Medical transcriptionists take dictated information and organize it into written reports. Physicians and other health care professionals rely on transcriptionists to create medical reports, correspondence and other office documents. Information may be transmitted via analog or digital recording equipment, although the use of the Internet and voice recognition software is increasingly popular. Transcriptionists must be properly trained to understand medical terminology and industry jargon.
As the leading industry group for transcriptionists, the AHDI recommends the field for individuals who have a strong grasp of English grammar, excellent keyboarding skills and keen listening skills. In addition, those with good concentration as well as hand-eye coordination are more likely to excel as medical transcriptionists.
Degree programs in medical transcription can commonly be found at community colleges, vocational schools and online universities. Some two-year programs may result in an associate degree, but graduates of shorter programs receive a certificate of completion.
Potential students should look for programs that meet minimum industry standards. The AHDI recommends that online degrees in medical transcription include coursework covering anatomy, pharmacology and laboratory medicine, medical language and transcription technology, among other subjects.
In addition, the AHDI created a model curriculum for medical transcription programs that recommends a minimum of 30 dictated hours of actual physician dictation plus an additional 10 dictated hours completed through an externship or other on-the-job experience. The association estimates that online degrees in medical transcription that follow its model curriculum should take 9 to 18 months to complete and cost an average of $3,000.
The BLS estimates that 36 percent of medical transcriptionists worked in hospitals in 2008. Another 23 percent worked in physician offices. Other transcriptionists may work directly in different health care settings or they may work independently at home.
Upon graduation, students receiving on-campus and online degrees in medical transcription can choose to become certified. The AHDI offers two credentialing programs to individuals who complete a transcription course--Registered Medical Transcriptionist (RMT) and Certified Medical Transcriptionist (CMT).
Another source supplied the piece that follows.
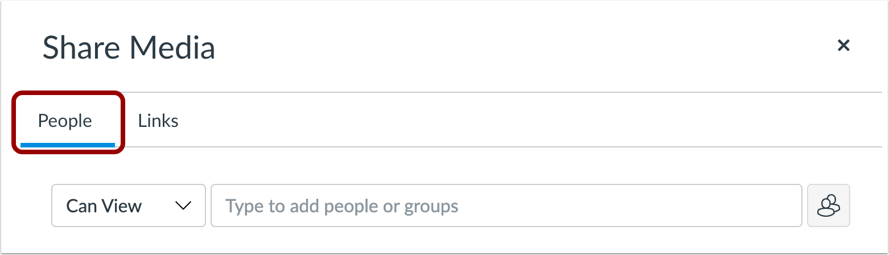Viewport: 889px width, 255px height.
Task: Expand the permission level selector
Action: (128, 205)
While certification is voluntary, it may improve employment opportunities. For example, individuals credentialed as RMTs are eligible to participate in the Medical Transcription Industry Association (MTIA) Registered Apprenticeship program. Recognized by the U.S. Department of Labor, this program arranges for apprentices to work with transcription companies for a two-year commitment.
Alaska is the highest paying state for medical transcriptionists, according to the BLS. Individuals there earned a mean annual wage of $44,130 in 2010. Nationwide, medical transcriptionists earned $33,530 that same year.
- The Bureau of Labor Statistics (BLS) says employment for medical transcriptionists should grow 11 percent from 2008-2018.
- More than 25 educational institutions offer medical transcription degree programs approved by the Association for Healthcare Documentation Integrity.
- The Medical Transcription Industry Association reports that the current workforce is rapidly aging, and there is a shortage of qualified transcriptionists.